Para quem já se intitulava conquistador de Sergipe a derrota deve ter um gosto azedo, bem mais do que amargo. Que aprenda o irmão arrogante, inchado de empáfia, que aprenda o irmão, político pré-fabricado e candidato vazio, a lição que lhes deu o povo sergipano. Dos setenta e cinco municípios do estado, em sessenta e sete eles foram derrotados. Pensaram que iriam tanger o povo como se o povo fosse uma irracional boiada, e o povo os tangeu.
Edivan Amorim o autodenominado líder de onze partidos, envolvente mistificador, gabava-se de ter formado em Sergipe a maior aliança de lideranças políticas e empresariais.  Fez o clubinho dos ricos, também montou para ele, faz tempo, uma rede de emissoras que não param de se multiplicar, ajudadas, todas elas, pelas benemerências fartamente distribuídas através da aliada presidente do Legislativo, deputada Angélica Guimarães. Depois de comandar a sabotagem aos projetos de financiamentos externos essenciais para Sergipe, Angélica, como retribuição pelos serviços prestados aos dois irmãos ganhou o disputadíssimo cargo, tão aviltado agora, de Conselheira do Tribunal de Contas.  A cartada final de Edivan foi a cooptação dos proprietários das duas principais emissoras de televisão do estado, a TV Sergipe e a TV Atalaia, e mais uma TV a cabo de reduzida audiência, e ainda, um dos quatro principais jornais de Aracaju e mais uma emissora para juntar à sua rede. Com isso, ele imaginou ter sob controle veículos de comunicação atrelados ao seu ambicioso projeto, supondo que assim a opinião pública seria conquistada depois de submetida a uma lavagem cerebral, ao bombardeio de informações e escamoteação da realidade. Isso não aconteceu como truculentamente imaginou, mas até o adiamento das pesquisas de voto desfavoráveis ele chegou a conseguir. Aos jornais que lhe pareceram hostis o destrambelhado Edivan chegou a classificá-los como vendidos ao governo, e os nominou: Jornal do Dia, Jornal da Cidade e Cinform.

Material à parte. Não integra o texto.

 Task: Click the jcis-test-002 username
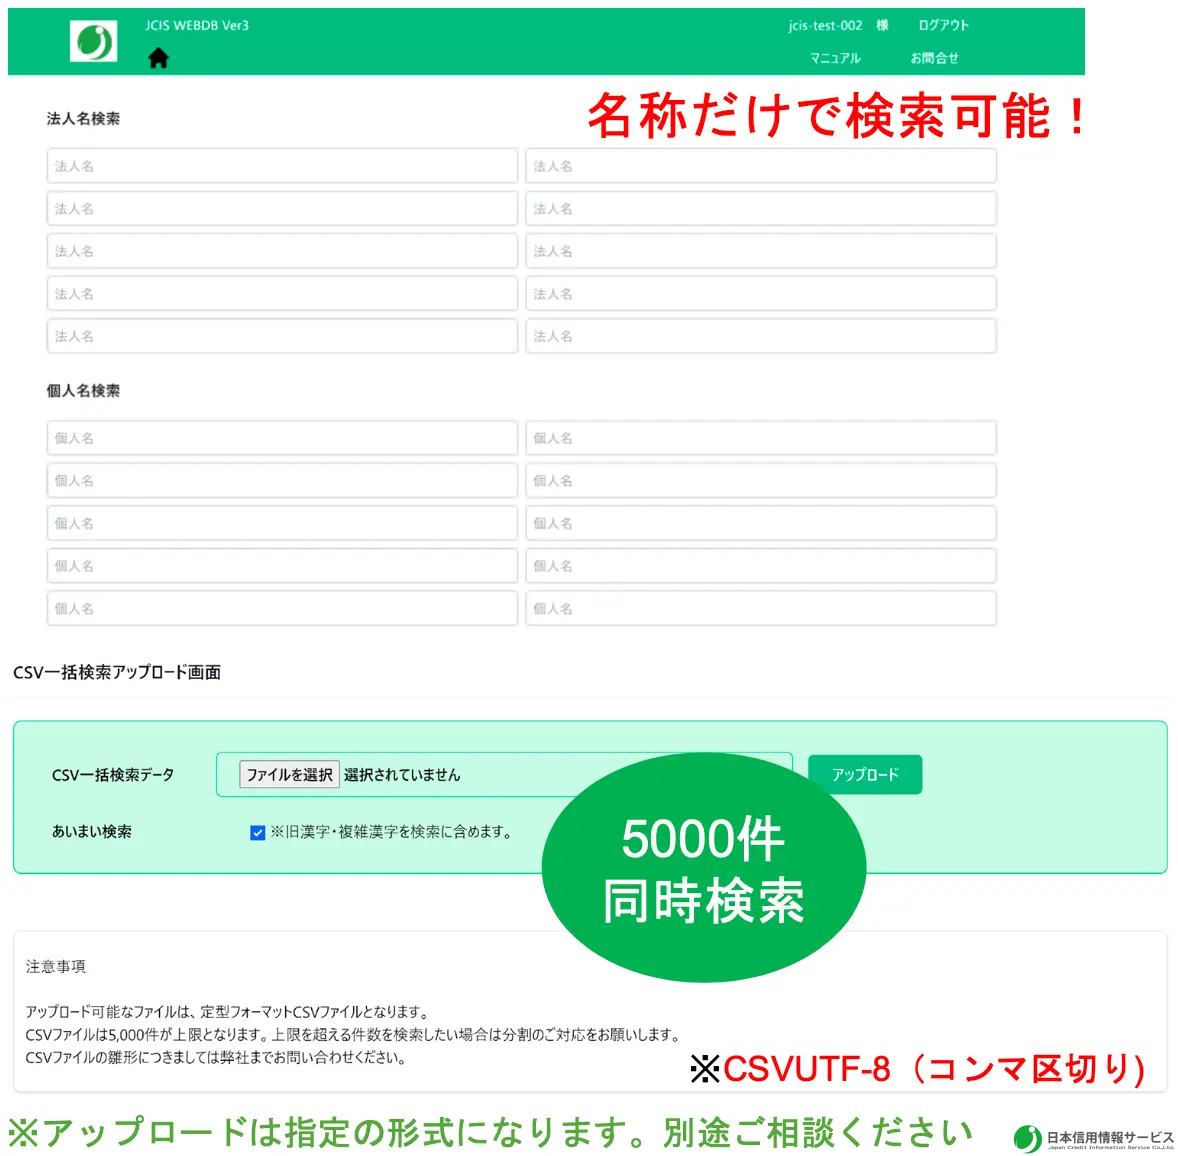click(825, 25)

Edivan sem dúvidas é habilidoso, mas lhe falta um mínimo de estofo intelectual para compreender o processo político que flui independente dos conchavos e da troca de favores, por isso, não consegue aferir os sentimentos das diversas camadas da população e comete o erro primário de imaginar que, conquistando as elites, amordaçando os veículos de comunicação, teria aos seus pés a imensa maioria dos eleitores sergipanos anestesiados pela desinformação e até pelo discurso incivilizado e grosseiro que ele próprio adotou em determinado momento da campanha, quando o desespero já lhe subia à cabeça.
Imaginou que o achincalhe lhe renderia votos ou estagnaria a perda, e ai ampliou o desastre.
Além de tudo, o candidato apresentado como portador da grande mensagem de renovação revelou-se tão somente tosco, anódino, repetitivo e insosso, e o projeto salvacionista para Sergipe limitou-se ao ataque diário contra o governo, centrando a artilharia nos dois setores críticos que, todos sabem, não andam bem: a saúde e a segurança, sem, contudo, ir além das promessas vazias de que iria melhorar tudo.
Por outro lado, subestimaram a capacidade de Jackson para respaldar-se na sua história política, para comandar o governo e liderar a campanha, e quando já era tarde sentiram que tinham pela frente um adversário fortíssimo.  Para derrotá-lo, eles precisariam de um engenho e arte que absolutamente não possuíam. O marketing dos Amorins foi péssimo, em alguns episódios até clamorosamente desinteligente, enquanto, do outro lado, mais uma vez revelava-se a expertise de Carlos Cauê, que soube, com maestria, por em relevo as qualidades do candidato. Também, coitados dos marqueteiros dos Amorins, eles tinham que buscar uma impossível maquilagem para o mumificado candidato, e ainda descobrir anticorpos capazes de conter a contaminação causada pela imagem do irmão, líder e autor do premeditado golpe que se disfarçava num ¨projeto político¨.